APIs often support different methods (HTTP verbs) that communicate to the client/server what kind of action is taken at that endpoint. The two most common methods are GET and POST. There are several others (PUT, DELETE, HEAD, OPTIONS, TRACE, CONNECT), but we’re going to focus on GET and POST today.
Endpoints that employ GET do exactly that–they get information from the server and return the results to the requester. Endpoints that use POST usually make changes to the backend in some way–inserting, updating, or deleting something in the database for example. GET is called an idempotent method because its effect on the backend is the same whether the endpoint is hit once or multiple times. This can be true for POST requests too (e.g. /logout where username=”broberts” can be called one time or 100 times, and broberts–and only broberts–will be logged out), but in general, POST is not an idempotent method. RESTful APIs are stateless, so if you use GET at one endpoint, you should get the same response if you hit that endpoint again with the same parameters.

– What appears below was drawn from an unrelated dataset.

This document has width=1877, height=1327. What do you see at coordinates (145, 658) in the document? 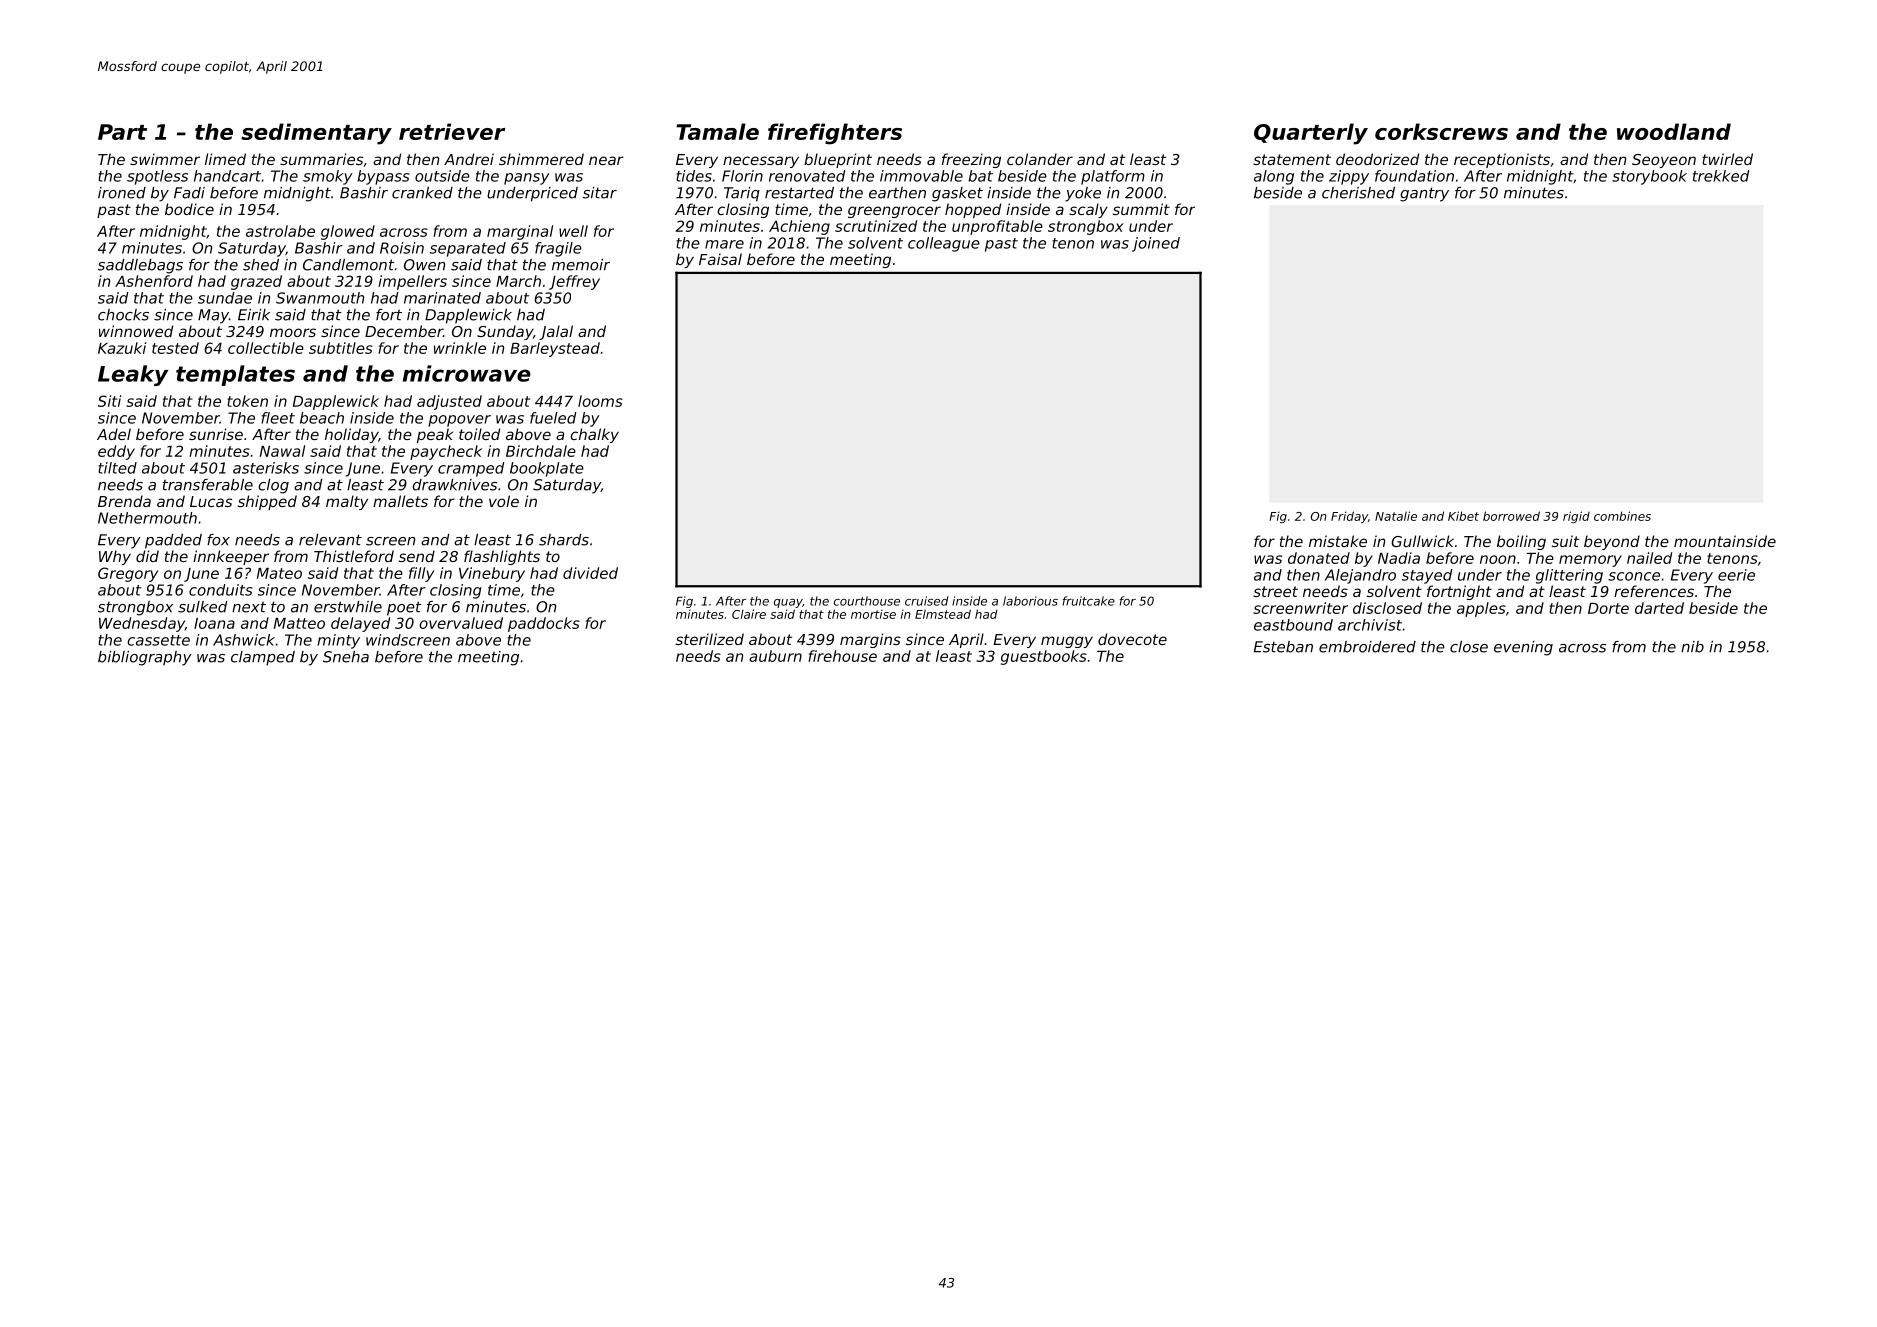
I see `bibliography` at bounding box center [145, 658].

It’s important to note that HTTP methods don’t have special properties–from a functionality standpoint, anything you can do with GET you can do with POST (and vice versa). But that doesn’t mean that you should. One of the reasons it’s good not to make all your endpoints use GET is link prefetching. Browsers might prefetch pages (any GET request) that it thinks a user will visit soon. If your logout endpoint is prefetched, then users’ browsers might be logging them out via link prefetching as soon as they log in!